Yes, it happens fairly consistently,
especially with higher numbers of jobs. If I have a cluster with
less than 100 jobs, it's not so often, but for larger clusters it's the
expected error. It seems to happen most with non-empty files. For
example, the stdout and stderror files will be empty and the UserLog will
not be, and the UserLog will mostly likely be the only one that fails with
a "File doesn't exist" error. At the moment I'm guessing
that this might be caused by a file lock of some kind.
>> It looks like this is a bug
in birdbath. The logic in a test is
>> reversed. It sends an error
on success and success on error. This
>> will be fixed immediately.
Thanks. I've updated my code to
catch, log, and otherwise ignore the error and to generate an error upon
success. I'll update it again once the bug is fixed. In the
meantime, I could also fix it locally if you let me know where it is in
the code.
>>
>> Holding a job can fail if the
job doesn't have a JobStatus attribute,
>> if the job is _already_ on
hold, or if setting the JobStatus
>> attribute fails. All of these
should be reported in the ScheddLog
>> (debug level D_ALWAYS).
>>
>> If the underlying state of
a job changes while you are in a
>> transaction you should not
notice it from within the transaction. So,
>> a job going on hold in another
transaction should not make a hold
>> attempt in your transaction
fail.
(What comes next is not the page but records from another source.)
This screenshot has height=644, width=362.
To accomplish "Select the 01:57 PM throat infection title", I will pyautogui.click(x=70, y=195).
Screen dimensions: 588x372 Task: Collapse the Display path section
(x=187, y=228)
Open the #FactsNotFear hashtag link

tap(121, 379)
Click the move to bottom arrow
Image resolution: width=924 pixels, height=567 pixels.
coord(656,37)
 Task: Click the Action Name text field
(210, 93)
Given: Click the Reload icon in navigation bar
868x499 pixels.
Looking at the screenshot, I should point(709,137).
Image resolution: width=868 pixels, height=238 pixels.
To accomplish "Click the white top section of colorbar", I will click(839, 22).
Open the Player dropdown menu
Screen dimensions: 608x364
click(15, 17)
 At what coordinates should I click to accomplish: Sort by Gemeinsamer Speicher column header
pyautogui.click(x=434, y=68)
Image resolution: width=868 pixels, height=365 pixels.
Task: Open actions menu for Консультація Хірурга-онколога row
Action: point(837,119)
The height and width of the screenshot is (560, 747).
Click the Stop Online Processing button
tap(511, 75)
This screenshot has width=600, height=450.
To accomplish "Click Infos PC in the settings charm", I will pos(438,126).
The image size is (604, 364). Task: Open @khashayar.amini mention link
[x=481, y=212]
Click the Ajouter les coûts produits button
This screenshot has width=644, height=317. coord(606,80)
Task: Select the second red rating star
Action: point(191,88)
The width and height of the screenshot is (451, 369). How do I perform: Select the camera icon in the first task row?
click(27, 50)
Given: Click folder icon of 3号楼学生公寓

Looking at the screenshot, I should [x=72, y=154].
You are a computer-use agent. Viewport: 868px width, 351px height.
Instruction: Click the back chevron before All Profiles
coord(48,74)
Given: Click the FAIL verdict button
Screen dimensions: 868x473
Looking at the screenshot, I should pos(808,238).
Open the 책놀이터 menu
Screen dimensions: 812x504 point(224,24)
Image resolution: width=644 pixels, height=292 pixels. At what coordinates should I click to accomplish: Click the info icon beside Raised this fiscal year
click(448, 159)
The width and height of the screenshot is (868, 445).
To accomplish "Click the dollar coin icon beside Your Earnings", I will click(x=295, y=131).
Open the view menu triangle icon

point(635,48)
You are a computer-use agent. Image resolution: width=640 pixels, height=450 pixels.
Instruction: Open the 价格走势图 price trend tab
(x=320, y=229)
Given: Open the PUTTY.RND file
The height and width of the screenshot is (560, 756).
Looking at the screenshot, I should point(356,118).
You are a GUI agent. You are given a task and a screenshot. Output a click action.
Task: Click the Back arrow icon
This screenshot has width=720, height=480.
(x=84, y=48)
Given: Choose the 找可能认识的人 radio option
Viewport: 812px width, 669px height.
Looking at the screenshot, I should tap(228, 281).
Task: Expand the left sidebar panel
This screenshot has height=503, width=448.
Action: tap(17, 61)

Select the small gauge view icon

I am not entirely sure this is what
>> actually happens though, especially
if a job is put on hold or
>> removed from outside any transaction.
I don't think you are
>> misunderstanding anything.
It's not likely that the jobs don't
have a JobStatus attribute, as I'm filtering based on JobStatus before
I try to hold any of them, but I'll try to explicitly verify that. I've
increased the logging level, and I'll see if I can find out if it's the
setting of the attribute that's causing the problem. This happens
much less frequently than the file i/o issue above, so it may take a bit
to get more information for you.
>>
>> > a) Add in appropriate
requirements for file transfer, disk size,
>> > memory,
>> > platform (had some trouble
figuring out exactly what needs to be
>> > checked/set but I think
I have the appropriate ones now)
>>
>> Yup.
>>
>> > b) Set NTDomain attribute
>>
>> If on Windows, yes.
Yes, FYI, I'm currently using a linux
server interfacing via soap with a windows scheduler, which parcels out
the jobs to windows startds. I've also used a linux scheduler, which
is how I discovered the file transfer requirement. :) There seem
to be some others though, such as Disk and Disk_RAW which may need to be
set, and I was hoping that I wasn't missing anything important.
>>
>> Yes, but I don't know what
you mean by "safe" or why you would need
>> to change the names.
It seems that condor_submit changes
the names of the output and error parameters from what they are in the
submit file to _std_out and _std_error (or somethings similar) so that
they can safely be created on the execute node. Then, when transfering
the files back from the execute nodes, the scheduler, or condor_transfer_data,
creates them locally as the names specified in the original submit file.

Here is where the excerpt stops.